Certainly we shouldn’t dismiss out of hand that a thorough debate might lead to the conclusion that true humanity arrives at birth. We ought not presuppose the possibility that conclusion can’t happen. But doesn’t honor require that we actually have that debate and actually determine if the best scholarship leads to that conclusion, and not some other? As it is now, the pro-abortion side simply insists on that conclusion and refuses debate.
Another problem arises. The conditions informing the arguments of the pro-abortion side now deal almost entirely with the mother, her rights and her welfare; control of her body, her reproductive rights, safety during the procedure, access and cost, and so on. Some scant consideration is given to the fathers. But aren’t all of those considerations relevant to how society should best craft its laws after we first establish our measurable, definite, and generally accepted legal standard for when our laws must recognize the human rights of newly developing human being?
Many, if not most, of the arguments from the pro-abortion side relate to how laws on abortion should best be formulated for efficiency and benefit to the mother; the child prior to birth is almost totally ignored in pro-abortion arguments. But first must come the standard which is the subject of this article. Once we determine with the force of law precisely when our laws must recognize the other human being in this matter, the one whose life will end after all, only then can we formulate laws that properly protect the mother’s interests prior to that time, but adequately protect the child after that time.

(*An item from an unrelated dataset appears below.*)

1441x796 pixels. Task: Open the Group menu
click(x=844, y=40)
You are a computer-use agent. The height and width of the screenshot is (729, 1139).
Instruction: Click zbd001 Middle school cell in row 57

Prior to that moment in time, the rights of the mother are not in conflict with any soon-to-be rights of the soon-to-be fully human life in development. But after that moment in time, there can arise a common situation in any society, the legitimate rights of two people are in conflict. The rights of the mother and those of her developing child might come into conflict if each of their interests come into conflict. The reasonable resolution of that kind of conflict is a necessary and legitimate obligation of society’s courts and laws.
The Goal of the Debate
The purpose of our debate shouldn’t be to decide whether the religious view or the anti-religious view is correct; that simply can’t be accomplished. The two sides will never give up their worldviews. The goal is to find a measurable and definite standard that we can accept as a society that it best fits with our fundamental American values and the political philosophies upon which our nation was founded; that best accommodates the rights and welfare of both parties, the mother and the child; and that satisfies our civil needs for a workable legal framework for all stakeholders.
It is not necessary that either side believe the standard fully meets their worldview, nor that both sides support it, but it is necessary that both sides will accept the standard for the purposes of civil law. It is highly unlikely that civil law will ever criminalize morning after pills, nor will it ever make the state indifferent to the lives of full term babies still in the womb; but it can rationalize our laws and procedures upon a commonly accepted standard.
Once we have that standard, measureable and definite, which defines when we recognize the full human rights of the newly developing person, then it will be no longer acceptable to resolve any conflict of rights between the mother and the child by disposing of the child.